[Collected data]
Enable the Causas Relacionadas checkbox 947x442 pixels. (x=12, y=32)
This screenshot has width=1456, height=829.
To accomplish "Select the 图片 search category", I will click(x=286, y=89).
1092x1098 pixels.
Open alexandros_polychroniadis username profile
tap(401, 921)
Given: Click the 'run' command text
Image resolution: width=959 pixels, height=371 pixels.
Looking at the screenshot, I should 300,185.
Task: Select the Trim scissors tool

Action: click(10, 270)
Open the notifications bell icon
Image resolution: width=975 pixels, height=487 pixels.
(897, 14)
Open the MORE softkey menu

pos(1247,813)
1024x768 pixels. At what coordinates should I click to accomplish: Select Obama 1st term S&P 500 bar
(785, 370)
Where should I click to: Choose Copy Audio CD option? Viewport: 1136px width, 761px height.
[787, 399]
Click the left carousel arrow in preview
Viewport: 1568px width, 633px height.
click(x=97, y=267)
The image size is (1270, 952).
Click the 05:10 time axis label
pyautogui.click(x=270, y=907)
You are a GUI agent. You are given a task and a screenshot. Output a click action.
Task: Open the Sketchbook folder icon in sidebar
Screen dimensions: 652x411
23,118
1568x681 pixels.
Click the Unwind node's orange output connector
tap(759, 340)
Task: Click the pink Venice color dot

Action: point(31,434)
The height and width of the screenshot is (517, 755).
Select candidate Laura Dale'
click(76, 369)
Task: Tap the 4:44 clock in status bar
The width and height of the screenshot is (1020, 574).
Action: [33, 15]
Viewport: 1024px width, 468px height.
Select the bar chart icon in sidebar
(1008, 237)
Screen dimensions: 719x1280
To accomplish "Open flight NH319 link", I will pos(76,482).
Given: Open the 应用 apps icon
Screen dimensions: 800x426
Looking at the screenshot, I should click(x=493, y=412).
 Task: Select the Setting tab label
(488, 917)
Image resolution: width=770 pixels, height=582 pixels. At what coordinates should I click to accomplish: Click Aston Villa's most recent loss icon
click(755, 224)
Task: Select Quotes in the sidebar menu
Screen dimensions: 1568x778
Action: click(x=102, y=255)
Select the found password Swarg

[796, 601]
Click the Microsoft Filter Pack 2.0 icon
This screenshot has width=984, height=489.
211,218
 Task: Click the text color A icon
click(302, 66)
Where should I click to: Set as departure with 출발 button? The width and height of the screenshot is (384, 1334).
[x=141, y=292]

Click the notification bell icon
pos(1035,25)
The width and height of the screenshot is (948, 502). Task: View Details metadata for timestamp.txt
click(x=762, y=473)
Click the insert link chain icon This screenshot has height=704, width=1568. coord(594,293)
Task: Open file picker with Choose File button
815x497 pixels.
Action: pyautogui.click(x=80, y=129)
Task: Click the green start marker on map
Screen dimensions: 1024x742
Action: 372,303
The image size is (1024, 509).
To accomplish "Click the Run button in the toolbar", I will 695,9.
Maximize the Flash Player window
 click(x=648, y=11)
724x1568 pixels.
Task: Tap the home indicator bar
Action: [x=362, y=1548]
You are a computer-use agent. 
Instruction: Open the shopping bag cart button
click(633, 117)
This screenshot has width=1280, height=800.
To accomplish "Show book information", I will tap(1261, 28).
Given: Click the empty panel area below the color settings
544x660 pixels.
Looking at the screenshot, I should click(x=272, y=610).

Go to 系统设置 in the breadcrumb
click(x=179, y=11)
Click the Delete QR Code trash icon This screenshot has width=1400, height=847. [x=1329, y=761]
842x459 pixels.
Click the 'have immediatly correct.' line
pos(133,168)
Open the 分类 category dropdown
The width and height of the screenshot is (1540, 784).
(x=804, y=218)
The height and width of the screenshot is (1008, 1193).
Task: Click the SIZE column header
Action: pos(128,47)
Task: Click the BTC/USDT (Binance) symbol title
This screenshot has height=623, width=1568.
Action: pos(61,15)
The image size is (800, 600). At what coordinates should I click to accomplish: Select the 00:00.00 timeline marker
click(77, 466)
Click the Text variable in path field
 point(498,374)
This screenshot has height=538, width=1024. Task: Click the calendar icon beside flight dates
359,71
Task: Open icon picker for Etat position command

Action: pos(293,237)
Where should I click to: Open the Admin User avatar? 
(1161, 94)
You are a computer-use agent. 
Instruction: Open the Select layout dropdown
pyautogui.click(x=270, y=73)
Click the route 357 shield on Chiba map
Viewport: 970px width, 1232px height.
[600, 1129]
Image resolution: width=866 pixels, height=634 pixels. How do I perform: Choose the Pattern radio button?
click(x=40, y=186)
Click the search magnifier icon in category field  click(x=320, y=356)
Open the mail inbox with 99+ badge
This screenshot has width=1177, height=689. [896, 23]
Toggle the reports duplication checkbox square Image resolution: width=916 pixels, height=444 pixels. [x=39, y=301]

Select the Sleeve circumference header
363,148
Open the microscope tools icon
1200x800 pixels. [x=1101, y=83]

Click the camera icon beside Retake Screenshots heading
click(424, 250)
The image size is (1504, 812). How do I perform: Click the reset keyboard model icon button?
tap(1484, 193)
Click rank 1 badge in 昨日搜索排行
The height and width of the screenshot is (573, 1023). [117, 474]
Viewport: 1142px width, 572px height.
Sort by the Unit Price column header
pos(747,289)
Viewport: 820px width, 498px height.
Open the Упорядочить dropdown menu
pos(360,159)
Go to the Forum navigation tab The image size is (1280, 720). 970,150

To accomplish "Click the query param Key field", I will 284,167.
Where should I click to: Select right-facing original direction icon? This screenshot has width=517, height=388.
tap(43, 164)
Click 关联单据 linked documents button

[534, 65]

Task item:
Repeat every line of the records, exactly as given.

Result for this exercise:
Enable the Causas Relacionadas checkbox 947x442 pixels. (x=12, y=32)
This screenshot has width=1456, height=829.
To accomplish "Select the 图片 search category", I will click(x=286, y=89).
1092x1098 pixels.
Open alexandros_polychroniadis username profile
tap(401, 921)
Given: Click the 'run' command text
Image resolution: width=959 pixels, height=371 pixels.
Looking at the screenshot, I should 300,185.
Task: Select the Trim scissors tool

Action: click(10, 270)
Open the notifications bell icon
Image resolution: width=975 pixels, height=487 pixels.
(897, 14)
Open the MORE softkey menu

pos(1247,813)
1024x768 pixels. At what coordinates should I click to accomplish: Select Obama 1st term S&P 500 bar
(785, 370)
Where should I click to: Choose Copy Audio CD option? Viewport: 1136px width, 761px height.
[787, 399]
Click the left carousel arrow in preview
Viewport: 1568px width, 633px height.
click(x=97, y=267)
The image size is (1270, 952).
Click the 05:10 time axis label
pyautogui.click(x=270, y=907)
You are a GUI agent. You are given a task and a screenshot. Output a click action.
Task: Open the Sketchbook folder icon in sidebar
Screen dimensions: 652x411
23,118
1568x681 pixels.
Click the Unwind node's orange output connector
tap(759, 340)
Task: Click the pink Venice color dot

Action: point(31,434)
The height and width of the screenshot is (517, 755).
Select candidate Laura Dale'
click(76, 369)
Task: Tap the 4:44 clock in status bar
The width and height of the screenshot is (1020, 574).
Action: [33, 15]
Viewport: 1024px width, 468px height.
Select the bar chart icon in sidebar
(1008, 237)
Screen dimensions: 719x1280
To accomplish "Open flight NH319 link", I will pos(76,482).
Given: Open the 应用 apps icon
Screen dimensions: 800x426
Looking at the screenshot, I should click(x=493, y=412).
 Task: Select the Setting tab label
(488, 917)
Image resolution: width=770 pixels, height=582 pixels. At what coordinates should I click to accomplish: Click Aston Villa's most recent loss icon
click(755, 224)
Task: Select Quotes in the sidebar menu
Screen dimensions: 1568x778
Action: click(x=102, y=255)
Select the found password Swarg

[796, 601]
Click the Microsoft Filter Pack 2.0 icon
This screenshot has width=984, height=489.
211,218
 Task: Click the text color A icon
click(302, 66)
Where should I click to: Set as departure with 출발 button? The width and height of the screenshot is (384, 1334).
[x=141, y=292]

Click the notification bell icon
pos(1035,25)
The width and height of the screenshot is (948, 502). Task: View Details metadata for timestamp.txt
click(x=762, y=473)
Click the insert link chain icon This screenshot has height=704, width=1568. coord(594,293)
Task: Open file picker with Choose File button
815x497 pixels.
Action: pyautogui.click(x=80, y=129)
Task: Click the green start marker on map
Screen dimensions: 1024x742
Action: 372,303
The image size is (1024, 509).
To accomplish "Click the Run button in the toolbar", I will 695,9.
Maximize the Flash Player window
 click(x=648, y=11)
724x1568 pixels.
Task: Tap the home indicator bar
Action: [x=362, y=1548]
You are a computer-use agent. 
Instruction: Open the shopping bag cart button
click(633, 117)
This screenshot has width=1280, height=800.
To accomplish "Show book information", I will tap(1261, 28).
Given: Click the empty panel area below the color settings
544x660 pixels.
Looking at the screenshot, I should click(x=272, y=610).

Go to 系统设置 in the breadcrumb
click(x=179, y=11)
Click the Delete QR Code trash icon This screenshot has width=1400, height=847. [x=1329, y=761]
842x459 pixels.
Click the 'have immediatly correct.' line
pos(133,168)
Open the 分类 category dropdown
The width and height of the screenshot is (1540, 784).
(x=804, y=218)
The height and width of the screenshot is (1008, 1193).
Task: Click the SIZE column header
Action: pos(128,47)
Task: Click the BTC/USDT (Binance) symbol title
This screenshot has height=623, width=1568.
Action: pos(61,15)
The image size is (800, 600). At what coordinates should I click to accomplish: Select the 00:00.00 timeline marker
click(77, 466)
Click the Text variable in path field
 point(498,374)
This screenshot has height=538, width=1024. Task: Click the calendar icon beside flight dates
359,71
Task: Open icon picker for Etat position command

Action: pos(293,237)
Where should I click to: Open the Admin User avatar? 
(1161, 94)
You are a computer-use agent. 
Instruction: Open the Select layout dropdown
pyautogui.click(x=270, y=73)
Click the route 357 shield on Chiba map
Viewport: 970px width, 1232px height.
[600, 1129]
Image resolution: width=866 pixels, height=634 pixels. How do I perform: Choose the Pattern radio button?
click(x=40, y=186)
Click the search magnifier icon in category field  click(x=320, y=356)
Open the mail inbox with 99+ badge
This screenshot has width=1177, height=689. [896, 23]
Toggle the reports duplication checkbox square Image resolution: width=916 pixels, height=444 pixels. [x=39, y=301]

Select the Sleeve circumference header
363,148
Open the microscope tools icon
1200x800 pixels. [x=1101, y=83]

Click the camera icon beside Retake Screenshots heading
click(424, 250)
The image size is (1504, 812). How do I perform: Click the reset keyboard model icon button?
tap(1484, 193)
Click rank 1 badge in 昨日搜索排行
The height and width of the screenshot is (573, 1023). [117, 474]
Viewport: 1142px width, 572px height.
Sort by the Unit Price column header
pos(747,289)
Viewport: 820px width, 498px height.
Open the Упорядочить dropdown menu
pos(360,159)
Go to the Forum navigation tab The image size is (1280, 720). 970,150

To accomplish "Click the query param Key field", I will 284,167.
Where should I click to: Select right-facing original direction icon? This screenshot has width=517, height=388.
tap(43, 164)
Click 关联单据 linked documents button

[534, 65]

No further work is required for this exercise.